El último fue cuando nadó los 100 kilómetros más rápidos en mar abierto (12 horas, 21 minutos y 14 segundos) el pasado junio. Con lo que gana, hace donaciones. Primero donaba en el sector educación y después, por toda la cantidad de  plástico que veía en los océanos, comenzó a donar para preservar los océanos, ya que cada vez que nada, se da cuenta de lo plagados de plástico que están los océanos.

Está muy concienciado con la situación del medio ambiente y la vida marina, se da cuenta de que el mundo marino no es tan peligroso: “Todo el mundo me pregunta por los tiburones y les digo que los verdaderos tiburones están fuera, hay mas tiburones en los inversores de capital riesgo, que en el mar. La gente ve en las películas una vida en el mar y unos peligros que no son reales”.

La disciplina es uno de los factores más importantes tanto para emprender como para asumir los retos que le impone la natación, por eso entrena 2 horas todas las mañanas en la piscina infinita que se ha instalado en la oficina. Nada temprano para poder estar trabajando a las 8.30 horas de la mañana. Enfrenta el mismo tipo de retos nadando que los que enfrenta cualquier startup. Tiene que decidir dónde y cómo hacerlo, en qué parte del mundo va a trabajar, tiene que tener presente toda la organización, el calendario de entrenamiento y el equipo. Esa organización, disciplina y consistencia hacen falta tanto en el deporte como en los negocios. Hay que cumplir con las obligaciones haga sol, llueva o estando cansados.

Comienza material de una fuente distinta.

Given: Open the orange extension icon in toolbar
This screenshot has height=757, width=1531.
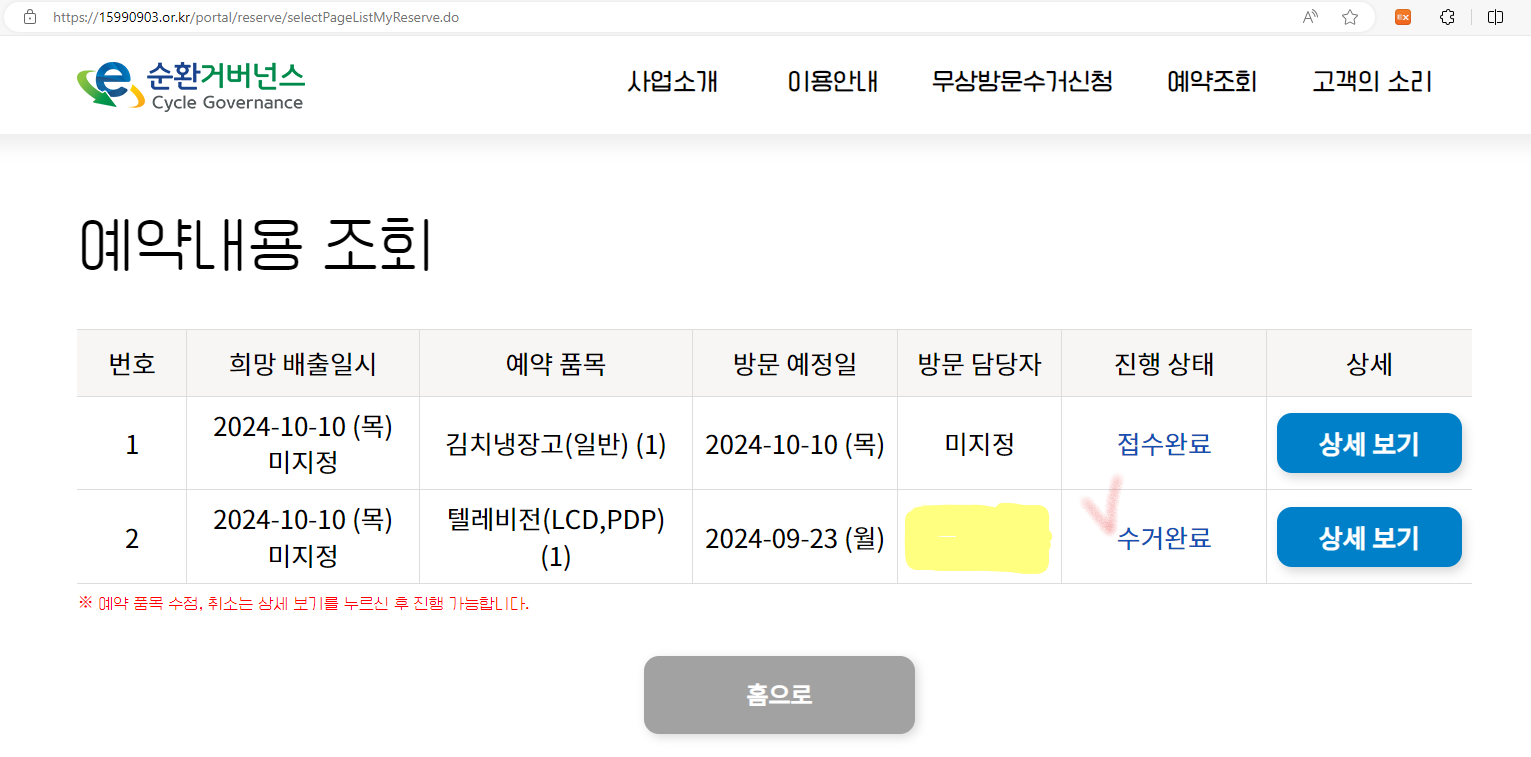Looking at the screenshot, I should pos(1404,17).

Pablo pone este ejemplo: “Cuando estas cansado en alta mar, no puedes más y piensas que no puedes dar ni una brazada más. Es lo mismo cuando estás creando tu startup y la gente te dice que no es posible y te ponen barreras. Tú tienes que seguir y dar una brazada más, un día más.”

Pablo Fernández

Le preguntamos qué consejos y recomendaciones podría dar a las personas que quieren emprender. Pablo lo tiene muy claro:

“Si te lanzas, lánzate con todo. Deja tu trabajo, mete tus ahorros y no estés a medias. Nadie va a poner dinero y a confiar plenamente en ti si tú mismo no pones tu tiempo y tu dinero en tu negocio. Tú eres el primero que tiene que estar comprometido contigo. Vende lo antes posible y habla con tus clientes. Vende lo que necesitan, no lo que tú quieres. Así verás rápidamente lo que funciona y lo que no. De ese modo puedes ir adaptando la idea”.

“Es imprescindible tener un buen equipo”, agrega. “Estando solo, es muy difícil triunfar. En equipo se generan mejores ideas. Rodéate de personas que ya hayan emprendido y hayan pasado por lo mismo que estás pasando tú, ellos pueden guiarte y avisarte cuando halla que ir con cuidado”.

“No pienses y lánzate”, prosigue. “Tírate del precipicio y aprende a volar mientras caes. Si te pones a calcular la altura el viento, los metros, etc. Nunca vas a saltar. Sé que puede sonar un poco loco, pero mientras algo no es real y no te lo tomas en serio, no funciona. O estás o no estás”.

Pablo siempre está dispuesto a ayudar e inspirar y le encanta asesorar a las personas que están empezando, utilizando sus recursos, conocimientos y la experiencia obtenida. Ha invertido en 25 startups, porque piensa que es muy importante devolver a la sociedad lo que otros emprendedores hicieron por él en su momento.